ARQ 48, Artiphon ORBA, etc. wollen gleichzeitig fünf Dinge auf einmal sein, müssen in der Funktionalität Kompromisse eingehen, lassen letztendlich den Benutzer unzufrieden zurück. Kein Erfolg.
Oder, übersetzt:
Citroen 2CV, Smart: Erfolg
Flugauto: Kein Erfolg.
Ich frage mich halt, warum es immer wieder versucht wird. Anscheinend ist die Idee irgendwie sexy, solange man nicht zu genau nachdenkt (wie Flugauto).

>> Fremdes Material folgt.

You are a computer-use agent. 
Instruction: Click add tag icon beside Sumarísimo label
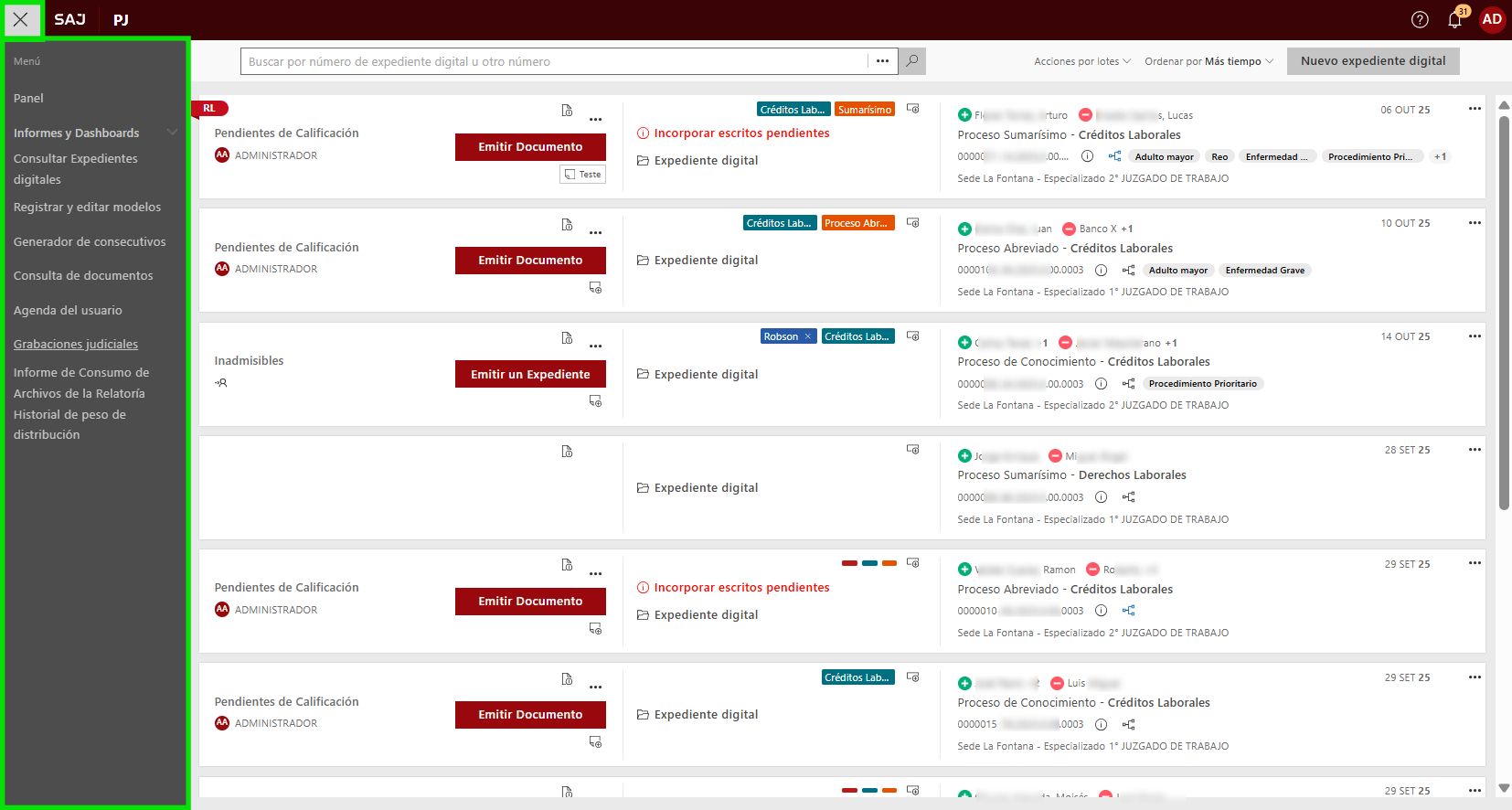pyautogui.click(x=912, y=109)
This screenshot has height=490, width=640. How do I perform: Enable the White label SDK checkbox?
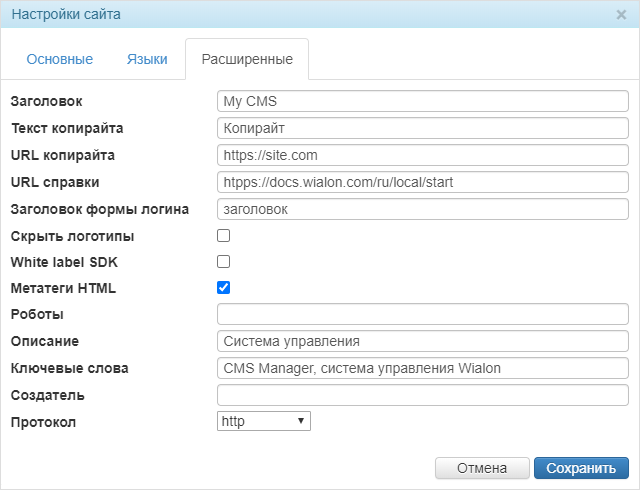click(x=224, y=262)
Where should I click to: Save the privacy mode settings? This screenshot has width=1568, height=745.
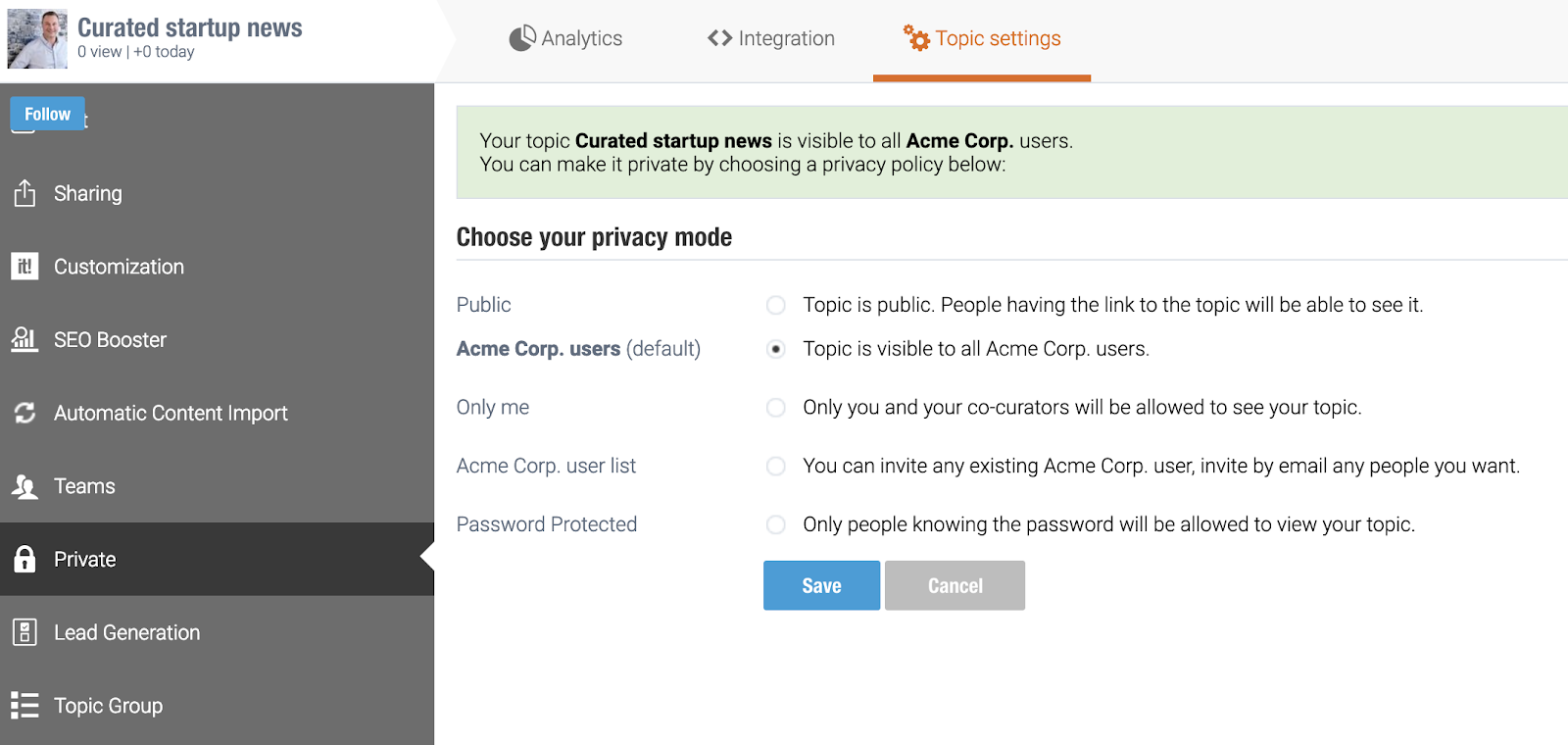[821, 585]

Naja…ich würde mich eher aufregen über das Überangebot von Smartphones – zigfache Modelle in allen Preisklassen. Und die Dinger haben noch eine andere Produktionskette zu bieten. Ich denke das sind eher die Dimensionen die uns auf auf die Füße fallen werden. Natürlich macht es die Masse, da hast du vollkommen recht. Ist nur ein wenig mit Kanonen auf Spatzen schießen, denn ich glaube der Orba hat bei dem ganzen noch das wenigste beizusteuern. Lasst uns lieber mal die ganzen 1-2 OSC Monosynth eindampfen. 1-3 Modelle müssten doch auch reichen ;-)
Dieses Instrument lässt mich an einen Song von Tocotronic denken: Die Idee ist gut doch die Welt noch nicht bereit.